**練習問題:**
1. ピンクリボン運動の文章から、「みなさんは『ピンクリボン』を」を含む箇所を起点に、「を訴え、啓発活動に力を注ぐ。」まで一字一句違えずに書き写しなさい。
2. ピンクリボン運動の文章の最後の文に続けて、その先を書き進めなさい。

**本文抜粋:**
* * *

"仕事って、自分を成長させてくれるものだと
思うんです。人生の修業ですね"
みなさんは『ピンクリボン』をご存知ですか。最近、バスやタクシー、病院などでよく目にするかわいいリボンのデザインがある。今回、乳腺外科医で、『NPOピンクリボンかごしま』の理事も務める金子さんにお話を伺った。
ピンク色のリボンとマンモグラフィ検診
「乳がんで家族を亡くされたアメリカの人が、自分たちと同じ苦しみにあわないようにという思いで始めたものです。ピンクリボンは乳がん撲滅のための運動ですが、それを推進する団体は世界各地、日本各地にあるんですよ」街角でそのデザインをよく目にしていたため、どこか頭に引っかかっていた。すると金子さんは、まさにそれが狙いなのだという表情を浮かべた。女性がそのデザインに『これ何?』と思う。何度となく目に触れるうちに、それが乳がん撲滅運動のシンボルだと知る。そして、その病気に少し関心をもつ。それが一番、乳がん死亡の減少につながるというのだ。「私が所属する団体でも毎年10月をピンクリボン月間として、鹿児島全域で講演や啓発活動を行っています。昨年は、乳がん手術を経験したタレントの山田邦子さんを招いて鹿屋で講演会を開きました」
日本人女性の場合、40代で乳がん発症率が急激に増加する。それでも乳がん検診率は20%。欧米の80%に比べ驚くほど低い。検診による早期発見で助かることが多いため、欧米ではその死亡率は減少しているが、日本は上昇傾向にある。「乳がんの段階はステージ0から4までの段階があり、ステージ4では、すでに他の臓器に転移している確率が高く、死に至るケースも多いです。一方、ステージの0~1は、自覚症状が少なく、マンモグラフィという乳房をはさんで撮るレントゲンを用いた検査や乳房の超音波で発見されることが多く、完治する割合は90%から99%と非常に高くなります」だからこそ金子さんは、検診の重要性を訴え、啓発活動に力を注ぐ。

* * *

**提供データ:**
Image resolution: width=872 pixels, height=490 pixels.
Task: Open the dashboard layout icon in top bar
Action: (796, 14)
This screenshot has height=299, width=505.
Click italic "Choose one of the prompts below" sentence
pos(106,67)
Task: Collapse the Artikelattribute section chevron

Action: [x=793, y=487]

* * *

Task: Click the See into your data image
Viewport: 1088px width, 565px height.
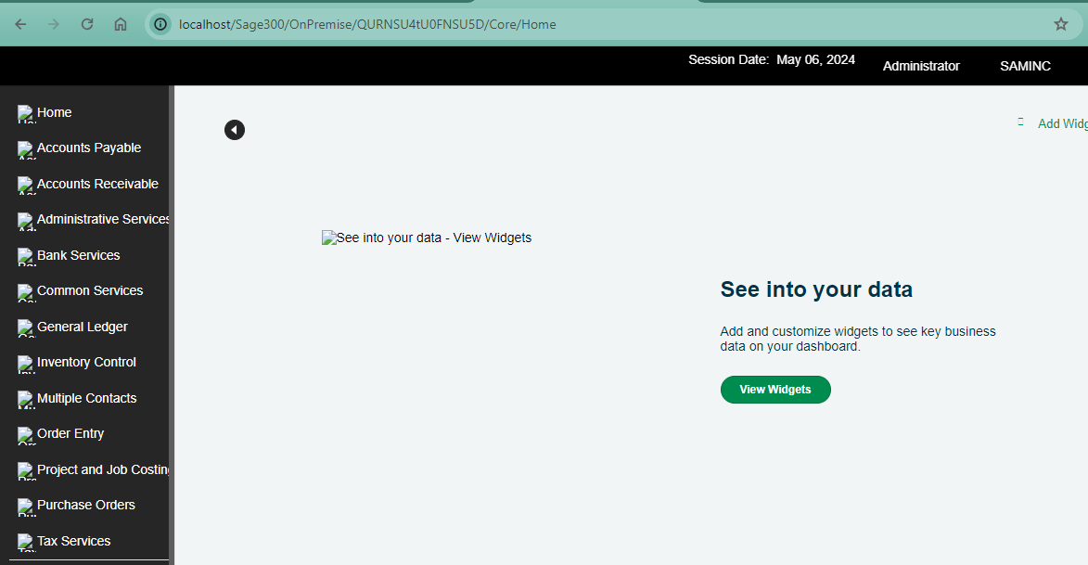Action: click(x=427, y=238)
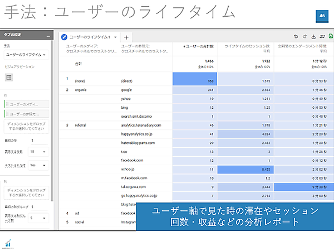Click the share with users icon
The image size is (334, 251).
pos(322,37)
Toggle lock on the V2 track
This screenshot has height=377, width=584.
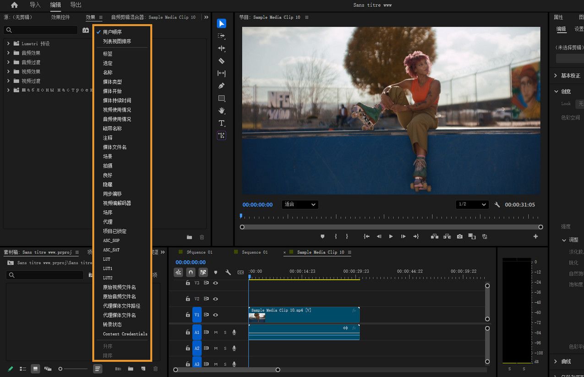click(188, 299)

* * *

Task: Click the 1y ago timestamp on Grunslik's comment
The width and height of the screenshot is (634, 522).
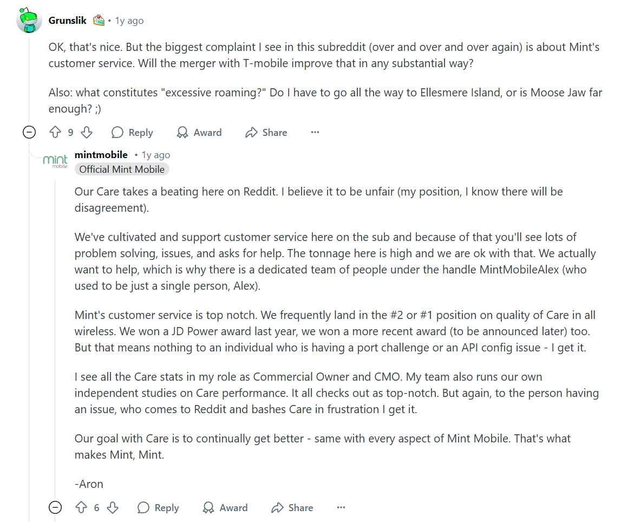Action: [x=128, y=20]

* * *

**解答一覧:**
1.
みなさんは『ピンクリボン』をご存知ですか。最近、バスやタクシー、病院などでよく目にするかわいいリボンのデザインがある。今回、乳腺外科医で、『NPOピンクリボンかごしま』の理事も務める金子さんにお話を伺った。
ピンク色のリボンとマンモグラフィ検診
「乳がんで家族を亡くされたアメリカの人が、自分たちと同じ苦しみにあわないようにという思いで始めたものです。ピンクリボンは乳がん撲滅のための運動ですが、それを推進する団体は世界各地、日本各地にあるんですよ」街角でそのデザインをよく目にしていたため、どこか頭に引っかかっていた。すると金子さんは、まさにそれが狙いなのだという表情を浮かべた。女性がそのデザインに『これ何?』と思う。何度となく目に触れるうちに、それが乳がん撲滅運動のシンボルだと知る。そして、その病気に少し関心をもつ。それが一番、乳がん死亡の減少につながるというのだ。「私が所属する団体でも毎年10月をピンクリボン月間として、鹿児島全域で講演や啓発活動を行っています。昨年は、乳がん手術を経験したタレントの山田邦子さんを招いて鹿屋で講演会を開きました」
日本人女性の場合、40代で乳がん発症率が急激に増加する。それでも乳がん検診率は20%。欧米の80%に比べ驚くほど低い。検診による早期発見で助かることが多いため、欧米ではその死亡率は減少しているが、日本は上昇傾向にある。「乳がんの段階はステージ0から4までの段階があり、ステージ4では、すでに他の臓器に転移している確率が高く、死に至るケースも多いです。一方、ステージの0~1は、自覚症状が少なく、マンモグラフィという乳房をはさんで撮るレントゲンを用いた検査や乳房の超音波で発見されることが多く、完治する割合は90%から99%と非常に高くなります」だからこそ金子さんは、検診の重要性を訴え、啓発活動に力を注ぐ。

2.
それまでの道のり
中学の頃、将来の仕事を考えたことがあった。自分がしたいことをイメージしてみた。子供の頃から飛行機に乗るのが大好きで、空から眺める景色が好きだった。自分の力で大空に乗り出すパイロットに憧れたのだ。高1の頃には自衛隊や航空保安大学校への進学を考えていたが、視力が悪く断念。同じく自分の力で道を切り開くことのできる医業の道を志す。高2の時だった。その後、医学部へ進学。在学中に外科系へ進む気持ちを固めていたものの、一般外科系、婦人外科系の選択で迷いがあった。「一般外科に所属し、肝臓がんなど長時間の手術を継続的に行うのは女性の体力では難しいという実感がありました。かといって婦人外科の臨床では、壮絶な出産シーンを目の当たりにし気後れする自分の不適性を感じていました」卒業後、大学病院へ配属。そこでの1年目が金子さんの医師としての最悪かつ最良の1年となる。「後にも先にもこんなきついと感じたことはなかったです。緊張の連続の中、朝から晩まで休みもなく、土日もない。先生からは基礎を叩き込まれ、時には怒鳴られ、とにかく鍛えられました。落ち込む暇もなかったですが(笑)。でもそのおかげで、どんなきついことも乗り切れる自信がつきました」2年目は癌研究所の附属病院(現 がん研有明病院)に配属。日本で一番多くの乳がんの手術を行う病院だった。「ここでの経験で迷いは吹っ切れましたね。女性にもできる外科系、かつ女性たちに利益をもたらすフィールド。その答えは乳腺外科でした」道筋が定まった金子さん。数年後再び、自ら志願して癌研究会癌研究所(現 がん研究会がん研究所)の門をたたく。最先端の研究所で乳腺外科医としての知識とスキルを貪欲に求めた。実家の病院で前任の医師が退職し、やむなく鹿児島へ戻るが、この地での診療が自分に与えられた好機と捉え、前進を続けた。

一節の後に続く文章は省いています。